De son côté, en accord avec le credo philanthropique de Brissac, Mme du Barry s'employait à transformer Louveciennes en une oasis de bonheur préservée de la misère et, comme le révèlent les inventaires de ses tableaux62 , son intérêt pour les enfants et les animaux était ancien. Dès les années versaillaises, la comtesse avait acheté pour ses appartements privés de nombreuses œuvres de Drouais et Greuze qui représentaient des enfants jouant avec des chiots ou des chats. Un indice de sa sensibilité qui ne transparaissait pas dans sa collection officielle, constituée – en accord avec le canon aristocratique – de portraits royaux, sujets mythologiques, scènes allégoriques et paysages63 .
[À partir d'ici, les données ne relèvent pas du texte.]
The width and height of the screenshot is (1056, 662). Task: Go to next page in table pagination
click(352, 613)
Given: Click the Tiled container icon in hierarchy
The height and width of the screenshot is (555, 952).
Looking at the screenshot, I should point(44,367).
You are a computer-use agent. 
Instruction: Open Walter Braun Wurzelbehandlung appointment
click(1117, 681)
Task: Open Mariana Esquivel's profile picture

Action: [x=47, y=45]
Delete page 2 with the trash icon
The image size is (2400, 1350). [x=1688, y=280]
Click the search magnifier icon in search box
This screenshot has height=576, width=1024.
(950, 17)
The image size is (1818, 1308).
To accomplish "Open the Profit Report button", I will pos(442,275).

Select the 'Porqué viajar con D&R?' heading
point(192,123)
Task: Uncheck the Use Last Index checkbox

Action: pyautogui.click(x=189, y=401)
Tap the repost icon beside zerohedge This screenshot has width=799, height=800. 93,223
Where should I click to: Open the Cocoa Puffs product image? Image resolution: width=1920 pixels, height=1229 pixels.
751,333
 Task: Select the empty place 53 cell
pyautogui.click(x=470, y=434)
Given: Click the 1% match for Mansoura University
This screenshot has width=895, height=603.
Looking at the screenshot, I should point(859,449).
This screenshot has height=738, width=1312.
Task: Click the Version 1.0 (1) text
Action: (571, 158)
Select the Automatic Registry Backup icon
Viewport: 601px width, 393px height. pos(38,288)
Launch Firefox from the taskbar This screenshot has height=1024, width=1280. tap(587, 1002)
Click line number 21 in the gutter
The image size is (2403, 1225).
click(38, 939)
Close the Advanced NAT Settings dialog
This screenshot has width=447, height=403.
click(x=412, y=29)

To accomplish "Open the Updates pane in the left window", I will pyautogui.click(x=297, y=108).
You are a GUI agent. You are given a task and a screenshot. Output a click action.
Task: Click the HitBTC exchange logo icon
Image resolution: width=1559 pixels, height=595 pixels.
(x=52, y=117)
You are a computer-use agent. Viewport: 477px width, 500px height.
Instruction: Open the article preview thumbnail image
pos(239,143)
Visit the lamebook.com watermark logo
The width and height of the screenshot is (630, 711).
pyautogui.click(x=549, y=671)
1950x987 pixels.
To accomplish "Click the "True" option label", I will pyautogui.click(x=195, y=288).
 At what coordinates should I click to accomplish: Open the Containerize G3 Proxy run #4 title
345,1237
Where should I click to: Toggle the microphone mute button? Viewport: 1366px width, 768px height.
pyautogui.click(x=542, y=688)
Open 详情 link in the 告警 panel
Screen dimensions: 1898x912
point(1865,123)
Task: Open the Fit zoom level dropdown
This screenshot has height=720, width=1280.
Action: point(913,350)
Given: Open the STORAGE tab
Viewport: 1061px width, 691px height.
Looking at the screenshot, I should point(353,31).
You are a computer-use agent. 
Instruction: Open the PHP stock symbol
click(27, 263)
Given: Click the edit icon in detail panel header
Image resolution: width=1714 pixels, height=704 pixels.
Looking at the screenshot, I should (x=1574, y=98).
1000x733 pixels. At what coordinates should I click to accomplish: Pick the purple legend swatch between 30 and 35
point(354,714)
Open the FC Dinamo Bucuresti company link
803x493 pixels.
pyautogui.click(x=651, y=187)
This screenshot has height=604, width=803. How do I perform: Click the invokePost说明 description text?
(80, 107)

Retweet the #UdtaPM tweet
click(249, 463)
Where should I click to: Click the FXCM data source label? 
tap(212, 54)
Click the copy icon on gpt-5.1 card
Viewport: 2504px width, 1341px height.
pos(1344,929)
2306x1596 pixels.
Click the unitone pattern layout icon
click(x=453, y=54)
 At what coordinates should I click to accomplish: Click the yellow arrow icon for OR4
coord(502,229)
L'intérêt avec lequel autant Brissac que Mme du Barry suivaient la vie artistique contemporaine renforça leur complicité. Désormais affranchie des exigences d'une collection à visée ostentatoire symbolisant son prestige de favorite, la comtesse trouva chez Brissac un connaisseur passionné avec qui confronter ses goûts et ses choix. Le duc lui enseignerait à regarder les tableaux en connaisseur, c'est-à-dire en personne « pleinement instruit[e] des bonnes qualités d'une chose qu'on lui présente pour en juger64  ».

Le duc avait donné une preuve irréfutable de ses compétences esthétiques en commençant à la fin des années 1760 une importante collection d'œuvres d'art. L'initiative en soi n'avait rien d'exceptionnel, car, après la mort de Louis XIV, les princes du sang, les grands seigneurs, les magistrats et les riches bourgeois s'étaient peu à peu substitués au mécénat royal et la collection privée était devenue un trait distinctif du style de vie des élites. Le duc de Choiseul, le baron de Besenval, le maréchal de Ségur, le comte de Vaudreuil, pour ne citer que quelques-uns des personnages dont nous nous occupons, en sont de parfaits exemples. On a calculé qu'au cours du XVIII e  siècle, rien qu'à Paris, plus de sept cents collections virent le jour, se constituant dans des délais plutôt rapides, souvent grâce au démembrement de collections préexistantes65 . Que l'on pense au cas aussi exemplaire que célèbre de la vente aux enchères des collections du duc de Choiseul, où le prince de Conti avait acquis soixante-quatorze tableaux. Mais sa collection serait à son tour mise en vente à sa mort, à peine quatre ans plus tard. Quant à Mme du Barry, qui, grâce aux sommes énormes mises à sa disposition par Louis XV, avait rassemblé pendant la courte période de sa faveur une collection d'œuvres d'art remarquables, parmi lesquelles plusieurs tableaux ayant appartenu à Choiseul, elle fut contrainte à la mort du Bien-Aimé d'en vendre une bonne partie pour payer ses créanciers.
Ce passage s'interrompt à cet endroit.